### Task prompt
Examine each line of the listing below. Copy those in which the string "beside" appears.

### Extracted data
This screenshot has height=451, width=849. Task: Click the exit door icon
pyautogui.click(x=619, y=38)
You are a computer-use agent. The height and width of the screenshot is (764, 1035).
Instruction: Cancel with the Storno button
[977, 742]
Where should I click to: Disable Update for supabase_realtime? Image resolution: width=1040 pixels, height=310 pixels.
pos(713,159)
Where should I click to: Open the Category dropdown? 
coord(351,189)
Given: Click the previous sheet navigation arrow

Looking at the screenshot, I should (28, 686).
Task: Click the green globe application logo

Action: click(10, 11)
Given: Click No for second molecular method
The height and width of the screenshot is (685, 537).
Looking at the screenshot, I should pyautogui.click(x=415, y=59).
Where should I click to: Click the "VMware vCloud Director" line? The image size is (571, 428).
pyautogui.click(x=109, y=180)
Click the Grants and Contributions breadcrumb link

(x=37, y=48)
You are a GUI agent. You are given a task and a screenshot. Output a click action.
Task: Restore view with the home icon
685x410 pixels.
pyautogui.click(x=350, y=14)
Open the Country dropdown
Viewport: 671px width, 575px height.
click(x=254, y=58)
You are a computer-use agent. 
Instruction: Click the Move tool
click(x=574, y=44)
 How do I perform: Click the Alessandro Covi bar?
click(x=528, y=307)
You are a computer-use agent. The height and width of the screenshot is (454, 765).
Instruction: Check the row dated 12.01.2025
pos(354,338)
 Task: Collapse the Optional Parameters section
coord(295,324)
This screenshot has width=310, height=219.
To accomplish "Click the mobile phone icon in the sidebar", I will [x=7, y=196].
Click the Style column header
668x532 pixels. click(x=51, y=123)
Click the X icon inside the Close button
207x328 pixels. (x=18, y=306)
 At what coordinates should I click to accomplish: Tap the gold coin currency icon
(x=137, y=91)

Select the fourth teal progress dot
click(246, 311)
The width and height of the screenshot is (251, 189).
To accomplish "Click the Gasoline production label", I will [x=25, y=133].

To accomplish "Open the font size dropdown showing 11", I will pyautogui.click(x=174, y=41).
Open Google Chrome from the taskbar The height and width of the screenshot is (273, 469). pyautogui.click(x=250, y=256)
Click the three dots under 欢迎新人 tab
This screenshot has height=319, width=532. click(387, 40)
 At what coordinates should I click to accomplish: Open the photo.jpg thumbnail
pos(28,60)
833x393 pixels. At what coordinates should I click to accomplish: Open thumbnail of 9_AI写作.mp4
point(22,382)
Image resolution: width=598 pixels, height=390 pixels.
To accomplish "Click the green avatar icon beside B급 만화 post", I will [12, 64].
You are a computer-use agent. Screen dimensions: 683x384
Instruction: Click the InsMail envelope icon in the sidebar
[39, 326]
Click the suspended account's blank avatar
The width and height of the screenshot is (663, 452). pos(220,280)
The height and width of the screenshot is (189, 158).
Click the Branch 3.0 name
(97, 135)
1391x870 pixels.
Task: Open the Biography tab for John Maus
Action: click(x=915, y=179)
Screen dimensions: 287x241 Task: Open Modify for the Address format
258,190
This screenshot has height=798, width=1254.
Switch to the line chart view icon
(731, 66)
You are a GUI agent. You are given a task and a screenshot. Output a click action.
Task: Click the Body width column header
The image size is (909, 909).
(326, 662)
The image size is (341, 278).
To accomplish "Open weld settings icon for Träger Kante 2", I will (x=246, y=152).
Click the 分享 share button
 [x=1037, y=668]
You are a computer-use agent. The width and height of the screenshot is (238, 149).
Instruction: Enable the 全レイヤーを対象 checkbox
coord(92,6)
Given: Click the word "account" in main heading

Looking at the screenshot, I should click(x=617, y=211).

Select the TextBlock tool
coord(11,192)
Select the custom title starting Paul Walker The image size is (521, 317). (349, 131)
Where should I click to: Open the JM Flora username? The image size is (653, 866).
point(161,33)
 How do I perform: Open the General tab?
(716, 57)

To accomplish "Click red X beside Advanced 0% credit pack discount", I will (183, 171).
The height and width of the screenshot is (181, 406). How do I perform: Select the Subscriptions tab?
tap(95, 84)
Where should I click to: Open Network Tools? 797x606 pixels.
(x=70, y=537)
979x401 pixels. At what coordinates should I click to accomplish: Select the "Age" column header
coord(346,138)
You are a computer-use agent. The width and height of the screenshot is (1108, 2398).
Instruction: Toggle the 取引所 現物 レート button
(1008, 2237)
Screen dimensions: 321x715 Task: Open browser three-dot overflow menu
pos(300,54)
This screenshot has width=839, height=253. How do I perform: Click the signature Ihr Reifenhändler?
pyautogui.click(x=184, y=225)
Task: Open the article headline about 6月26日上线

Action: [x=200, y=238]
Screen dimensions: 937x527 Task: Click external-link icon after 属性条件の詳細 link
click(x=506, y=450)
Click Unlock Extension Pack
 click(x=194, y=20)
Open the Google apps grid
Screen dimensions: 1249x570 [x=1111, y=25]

### Solution to this exercise
To accomplish "Click the green avatar icon beside B급 만화 post", I will [12, 64].
To accomplish "Click red X beside Advanced 0% credit pack discount", I will (183, 171).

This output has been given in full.